[Data excerpts start]

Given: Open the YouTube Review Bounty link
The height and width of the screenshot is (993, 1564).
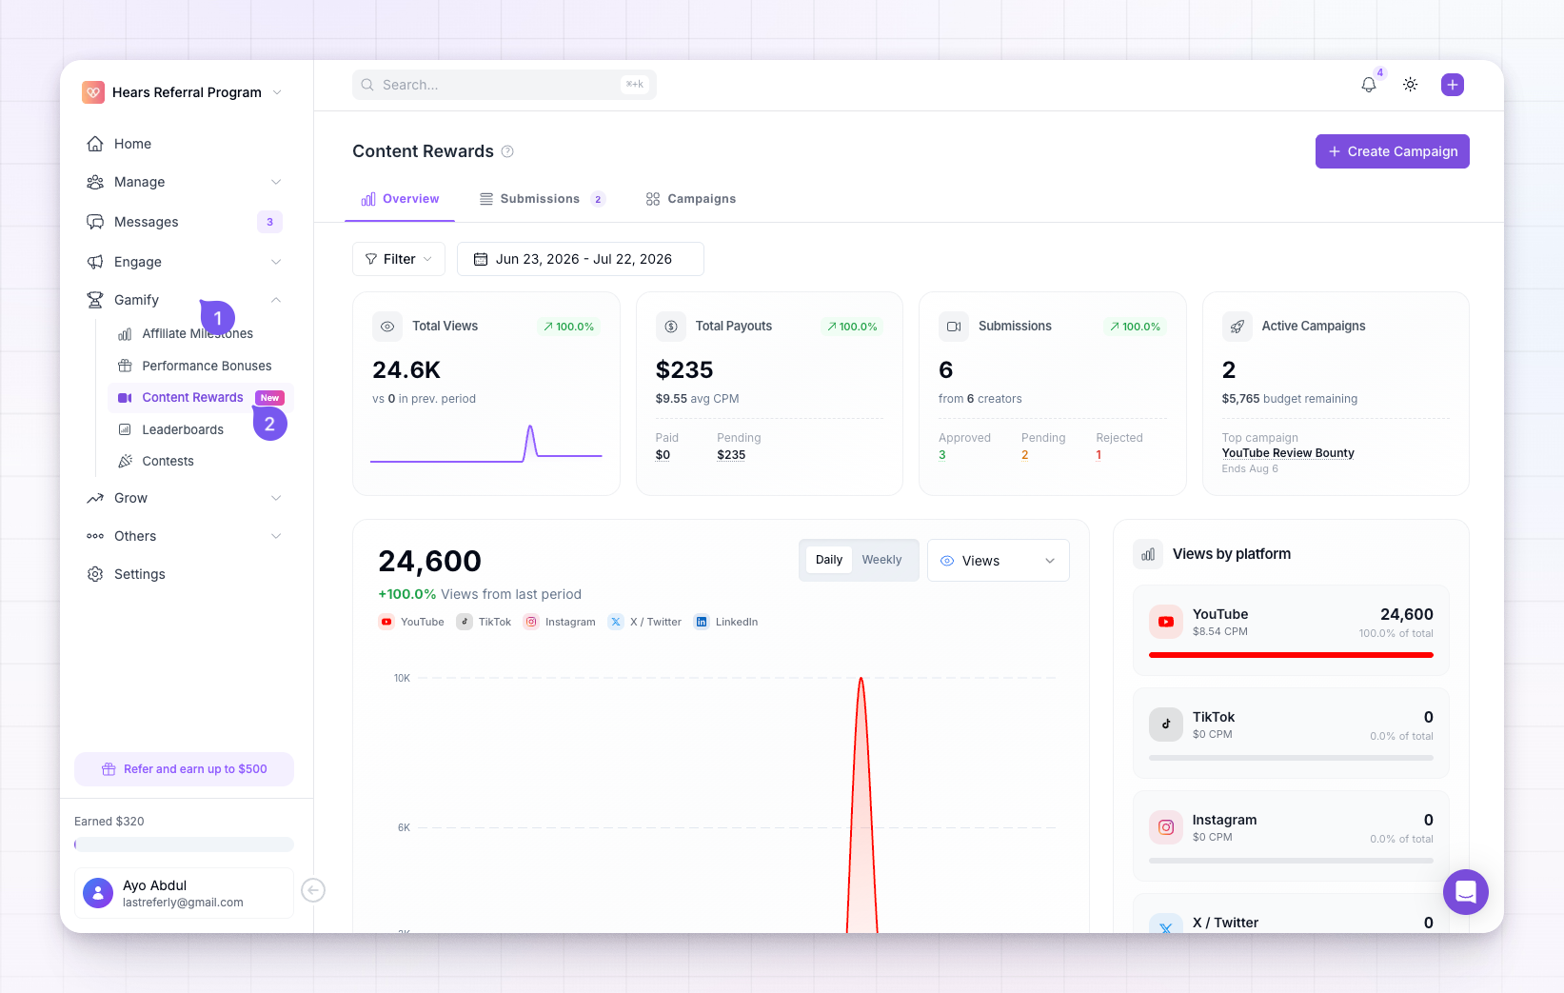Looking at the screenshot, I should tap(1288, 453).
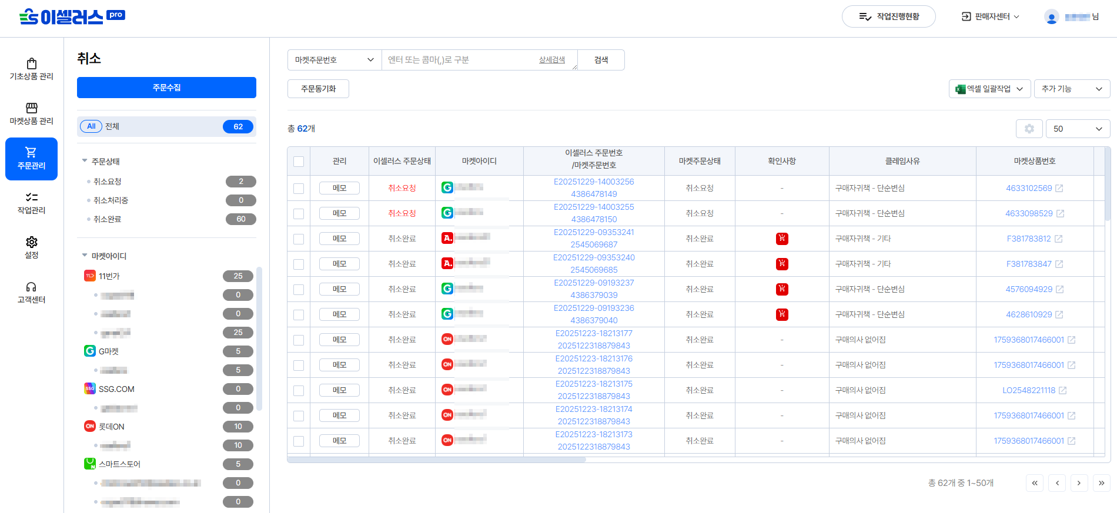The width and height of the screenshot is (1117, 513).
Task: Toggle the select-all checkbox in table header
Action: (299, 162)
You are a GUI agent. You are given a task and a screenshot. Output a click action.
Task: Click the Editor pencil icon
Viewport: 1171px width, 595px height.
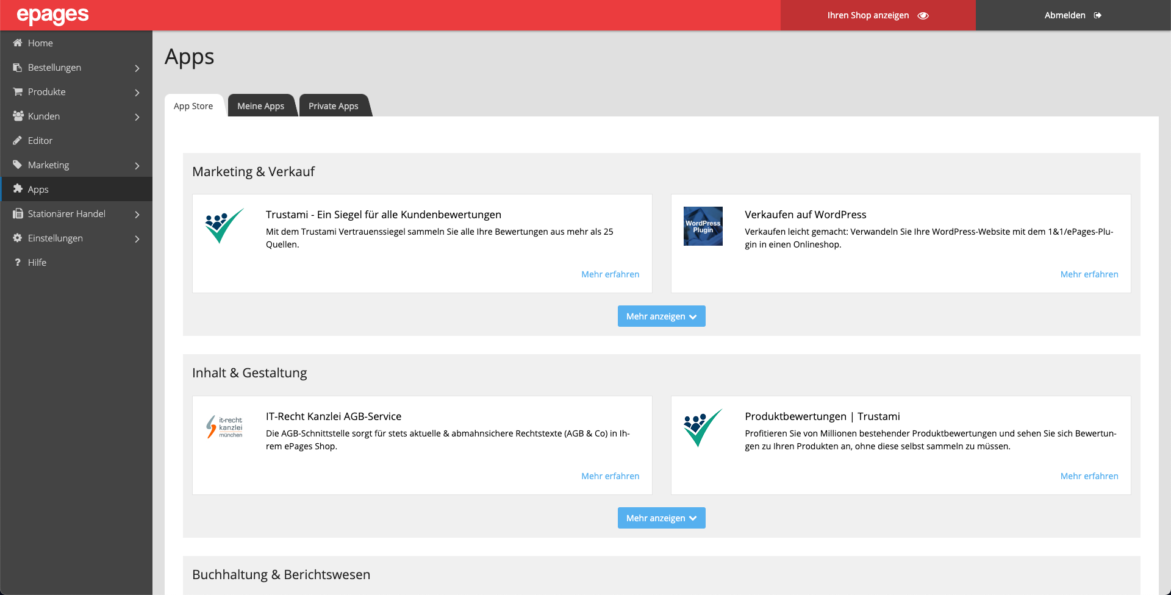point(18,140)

[Data excerpts end]

Task prompt – Substitute "pen" for "pencil" throughout the entries above, keep every other line and character as it is, and leave out the pictures.

Full answer –
Given: Open the YouTube Review Bounty link
The height and width of the screenshot is (993, 1564).
Looking at the screenshot, I should tap(1288, 453).
The width and height of the screenshot is (1117, 513).
Task: Toggle the select-all checkbox in table header
Action: (299, 162)
You are a GUI agent. You are given a task and a screenshot. Output a click action.
Task: Click the Editor pen icon
Viewport: 1171px width, 595px height.
point(18,140)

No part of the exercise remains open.